Tout le monde en a au moins une paire. Véritable phénomène de mode, les baskets ont envahi nos placards. Les chaussures de sport sont de plus en plus utilisées de manière quotidienne, si non pour suivre une mode, de manière à pouvoir bénéficier d’une souplesse et d’un confort que n’offrent généralement pas les chaussures de ville classiques. Cependant, cette souplesse de la basket se révèle être un faux ami de nos pieds. Explications.

Les chaussures de sport sont excellentes pour le sport et pour cause, elles sont prévues pour ça. Mais les porter à longueur de journée peut conduire les porteurs à de vraies séquelles. Comme le soulignent souvent les podologues, le pied est un mécanisme admirablement construit qui a parfaitement fonctionné depuis l’apparition de l’espèce humaine. Seulement depuis l’invention de la basket, le pied humain a tendance à ne plus marcher aussi bien qu’autrefois, notamment chez les utilisateurs quotidiens de ce type de chaussures. La souplesse des matériaux employés peut en effet empêcher la voûte plantaire de se former correctement.

Phénomène particulièrement observé chez les adolescents, cette déformation due à un développement non conforme de la voûte plantaire peut entraîner des conséquences désastreuses, avec entre autres un pied trop plat et douloureux à la marche. L’affaissement de la voûte plantaire correspond à la disparition progressive de la concavité de l’arche plantaire, souvent accompagnée d’une déviation du talon, qui se couche vers l’intérieur. En d’autres termes, ce sont les petits os qui sont responsables de soutenir la voûte plantaire, trop peu sollicités, qui s’atrophient, car ils ne servent plus à rien. C’est pourquoi pour les adeptes de course à pied, le choix de la bonne chaussure est très important. À chaque foulée, les pieds supportent 4 à 7 fois le poids du corps et s’ils n’y parviennent pas, la douleur va alors se répercuter jusque dans les genoux, le bassin ou le dos.

Autre problème causé par les baskets : le pied s’habitue un peu trop bien au confort et à la souplesse de la semelle offerte par ces chaussures de sport. À tel point qu’à trop en porter, le pied va complètement oublier ses propres qualités d’amortissement. Les pieds ont ainsi tendance à s’affaisser et à perdre de leur ténacité, cela est dû au fait que les baskets ne stimulent pas les capitons plantaires qui permettent d’amortir les impacts. Du coup, on perd ces amortisseurs naturels sans pouvoir les récupérer. D’où un risque de douleurs et de mauvais positionnements des orteils qui peut conduire jusqu’à des tendinites. En d’autres termes, les personnes qui portent trop souvent des baskets désapprennent à marcher.

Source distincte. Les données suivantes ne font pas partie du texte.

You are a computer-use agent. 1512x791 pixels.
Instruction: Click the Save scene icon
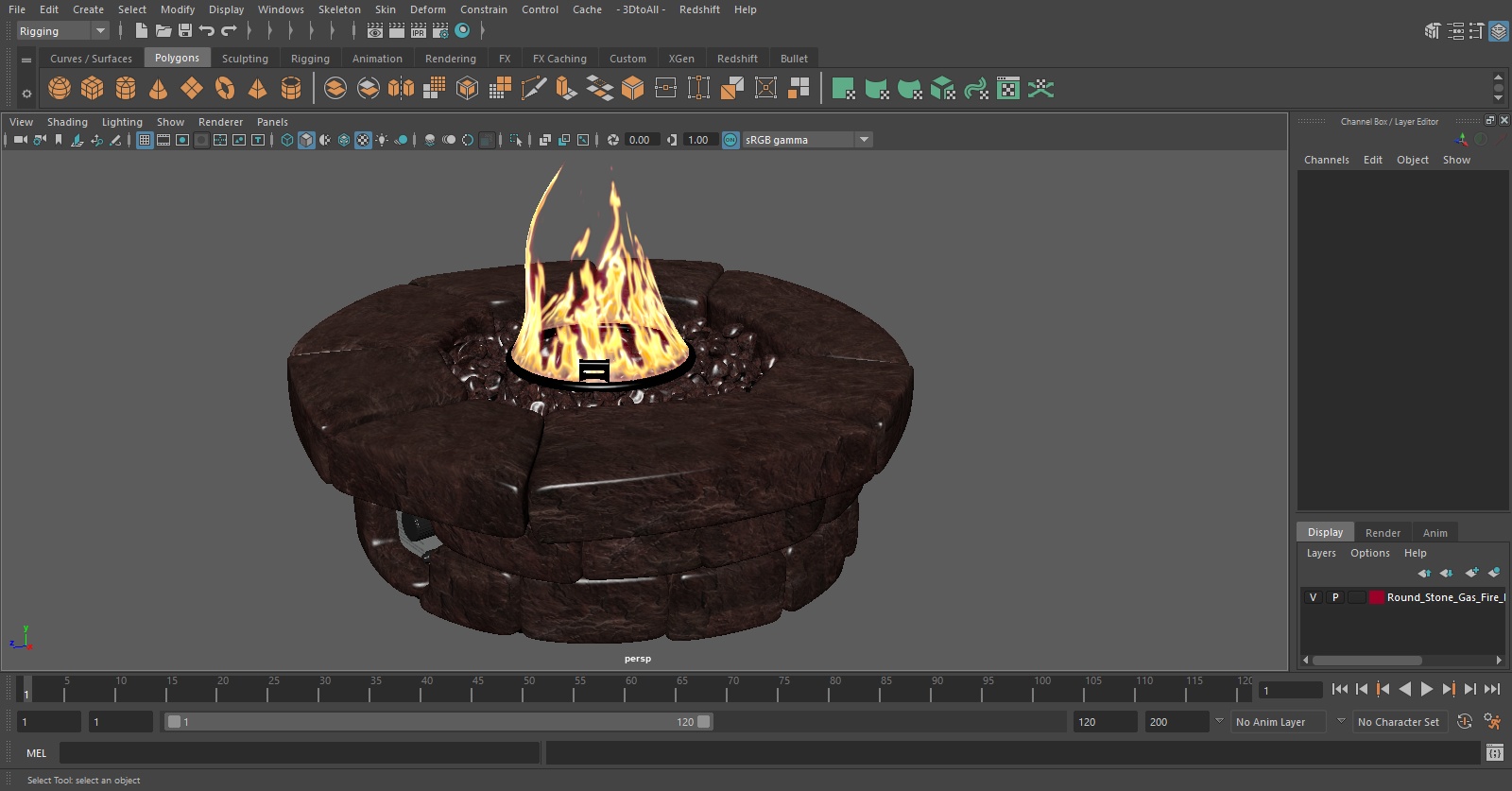pos(185,31)
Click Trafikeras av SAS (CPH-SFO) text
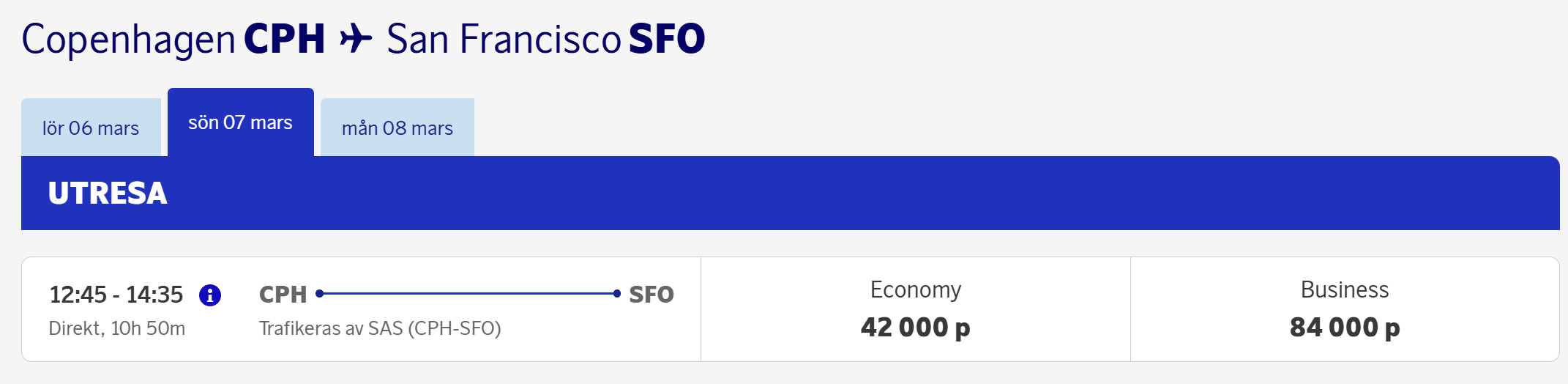Viewport: 1568px width, 384px height. [380, 328]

Malgré des matériaux de plus en plus techniques comme les mousses en éthylène acétate de vinyle ou en polyuréthane, utilisées aussi en podologie pour les semelles orthopédiques, la basket reste trop large par rapport au pied, en particulier chez les adolescents qui la portent délacée. Cet autre effet de mode, l’habitude des adolescents de ne pas nouer leurs lacets, pose également des problèmes. En effet, cela les oblige à crisper le pied en permanence pour rattraper les chaussures avec les orteils. Autre problème, sa fabrication en matières synthétiques qui favorisent la transpiration. Cela va avoir pour conséquence de faire macérer le pied dans la chaussure et ainsi de favoriser l’apparition de mycoses, surtout dans les baskets larges, dans lesquelles le pied a de l’espace. À l’inverse, des chaussures trop serrées peuvent poser également des problèmes. En effet, une mauvaise coupe des bords latéraux des ongles associée à des chaussures un peu trop serrées crée les conditions idéales pour que l’ongle, souvent celui du gros orteil, s’incarne. Une chaussure trop étroite peut aussi déformer le pied et former un hallux valgus, c’est-à-dire une déviation anormale du gros orteil vers le deuxième orteil, également appelée oignon.

Bien que ces problèmes ne soient pas aussi graves qu’il n’y parait, les baskets ne doivent donc pas être portées tous les jours et doivent être adaptées aux pieds du porteur. De cette manière, le risque de déformation du pied ou bien d’infection (ongle incarné, mycose) est largement réduit. Des semelles orthopédiques et autres orthèses (aide technique qui aide à réaliser une fonction qui est devenue déficiente) permettent en général de corriger une déformation du pied. Cependant, un affaissement de la voûte plantaire trop important peut nécessiter une opération du pied. Cette opération consiste à remettre dans l’axe le talon qui s’était déplacé à cause de l’effondrement de la voûte plantaire. Après les problèmes posés par les chaussures à talons hauts et maintenant ceux posés par les baskets, nous en viendrons peut-être bientôt à nous déplacer pieds nus.